### Data shown
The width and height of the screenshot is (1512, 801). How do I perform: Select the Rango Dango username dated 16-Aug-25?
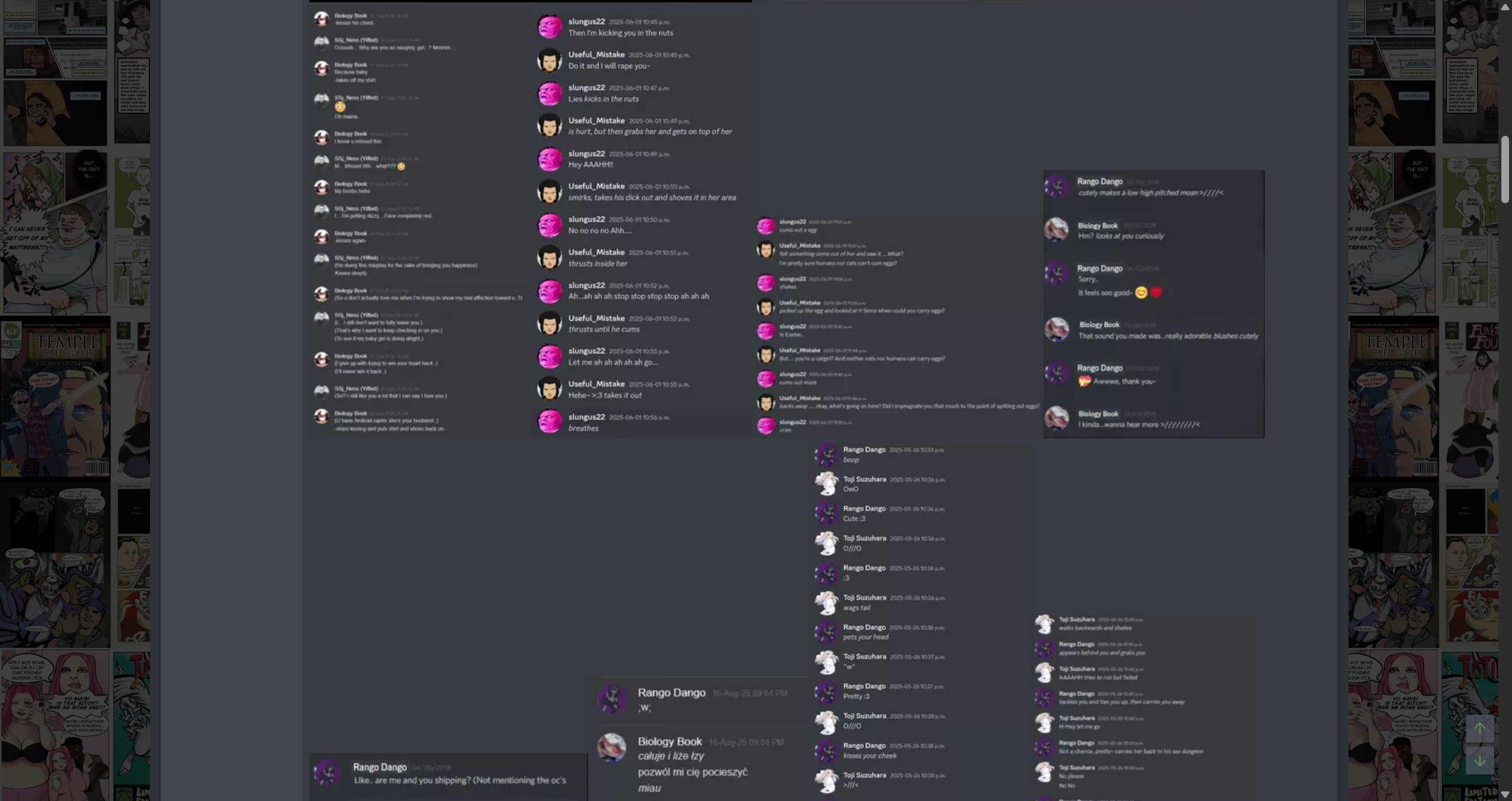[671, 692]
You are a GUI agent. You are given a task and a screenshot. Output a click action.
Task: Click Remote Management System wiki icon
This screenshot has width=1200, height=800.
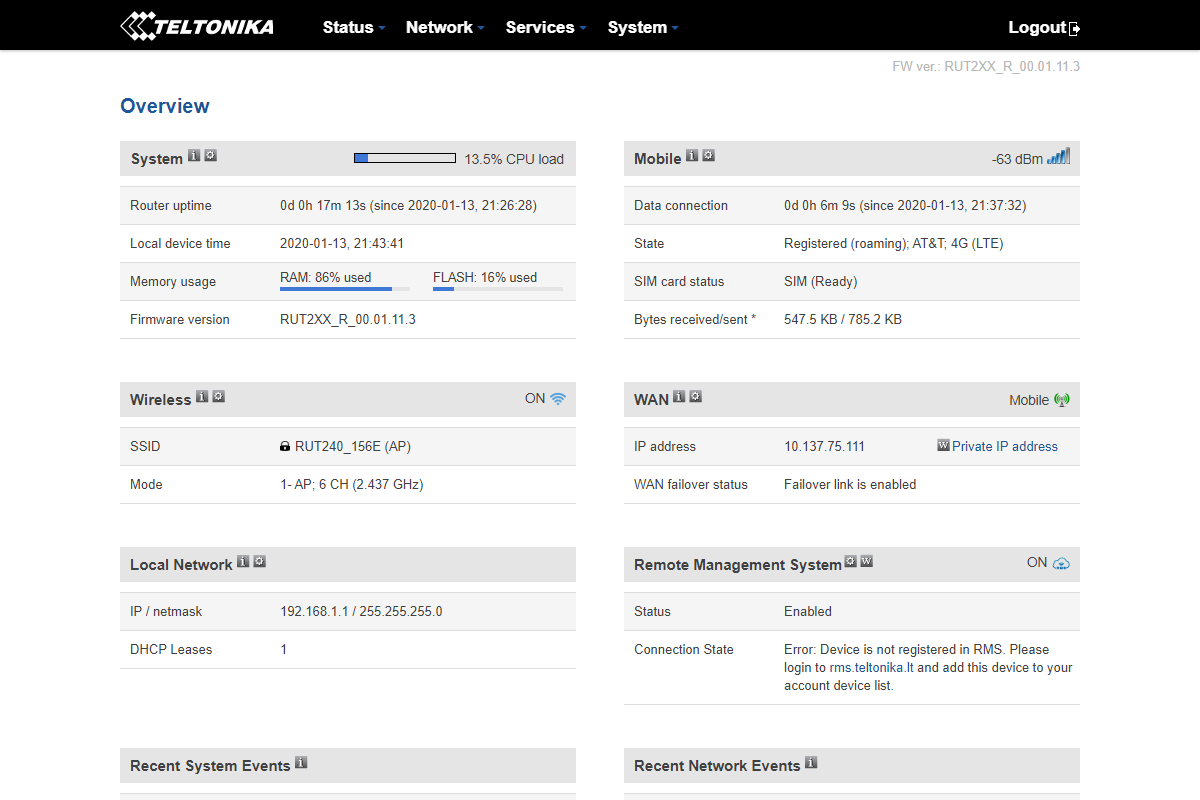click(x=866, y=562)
######
Problem statement = Set the material down exactly, images excluded.

Solution below =
The width and height of the screenshot is (1512, 801). How do I perform: Select the Rango Dango username dated 16-Aug-25?
[671, 692]
You are a GUI agent. You are given a task and a screenshot. Output a click action.
Task: Click Remote Management System wiki icon
This screenshot has width=1200, height=800.
click(x=866, y=562)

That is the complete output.